First celebrated in 1970, Earth Day sparked a wave of international action. In 2016, the United Nations chose this very day—22 April—as the day when the landmark Paris Agreement was signed. Recognised as International Mother Earth Day by the United Nations, today reflects a day committed to understanding our planet's health—protecting it for future generations to come.
The scientific evidence of global climate change is irrefutable. International organizations, such as the Intergovernmental Panel on Climate Change, have warned of the consequences of a warming climate—affecting fresh water resources, global food production, sea level and triggering an increase in extreme-weather events.
In order to tackle climate change, scientists and governments need reliable data in order to understand how our planet is changing. For more than 30 years, Earth observation satellites have gathered valuable data to meet the challenges of our world.
Satellites provide unequivocal evidence of the changes taking place on Earth and provide the big picture, collecting long-term series of data, in order to understand its effects. ESA and their partners have recently tracked rapidly melting ice in Greenland and Antarctica, discovered unusual ozone holes, mapped wildfires from space and monitored air pollution in our atmosphere.
With four EU Copernicus Sentinel missions and four Earth Explorer missions in orbit, the satellites cover a vast array of areas, such as ice thickness coverage, deforestation, soil moisture, sea level and ocean surface temperature, as well as other essential climate variables.

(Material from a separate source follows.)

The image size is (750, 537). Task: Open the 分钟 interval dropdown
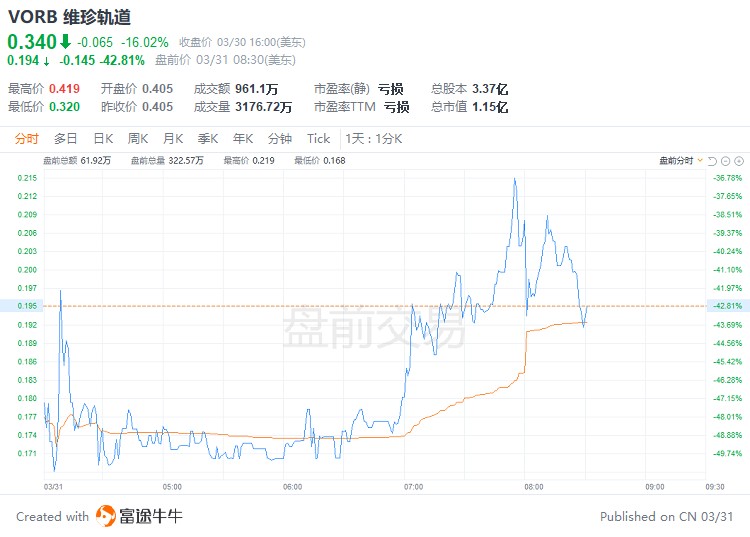[280, 139]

The observations provide us with a global coverage, revisiting the same region every few days and proving a good understanding of the health and behavior of our planet—and how it is affected by climate change. Through ESA's Climate Change Initiative, long-term datasets on key indicators of climate change are being systematically generated and preserved.

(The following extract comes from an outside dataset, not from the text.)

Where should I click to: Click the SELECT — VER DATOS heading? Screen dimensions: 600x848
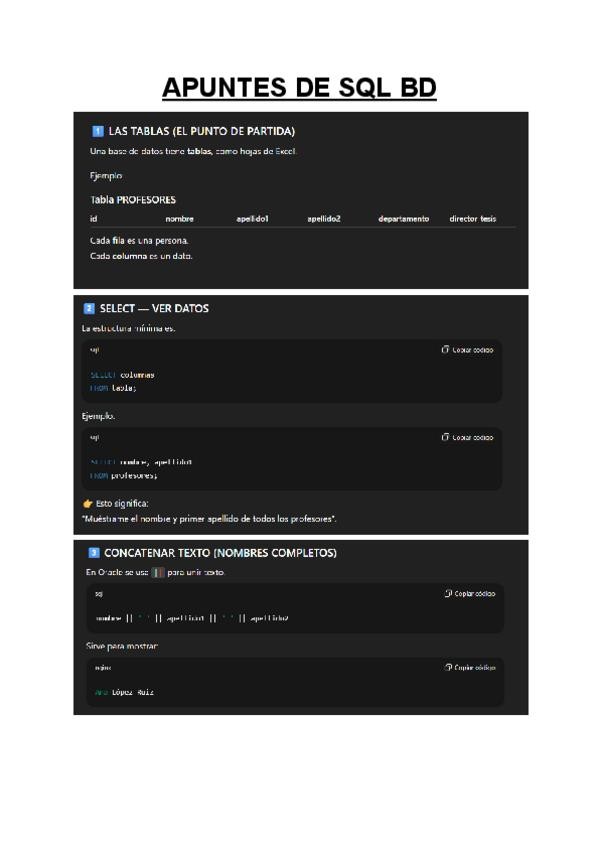[x=154, y=308]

ESA's Director of Earth Observation Programmes, Josef Aschbacher, says, "Earth observation has changed the way we comprehend our profound impact on the environment. Thanks to these sophisticated missions, we have an abundance of data that allows us to take the pulse of our planet.
"ESA is ready to deliver the hard facts required to tackle and address important environmental issues. For us in It is important we take some time today—Earth Day—to appreciate the beauty of our planet and learn more about the impact we have on our changing climate."
There are many ways to actively participate in Earth Day 2020 online. Join the Earth Day live discussion, learn more about what ESA does to combat climate change or explore our gallery of selected images from space.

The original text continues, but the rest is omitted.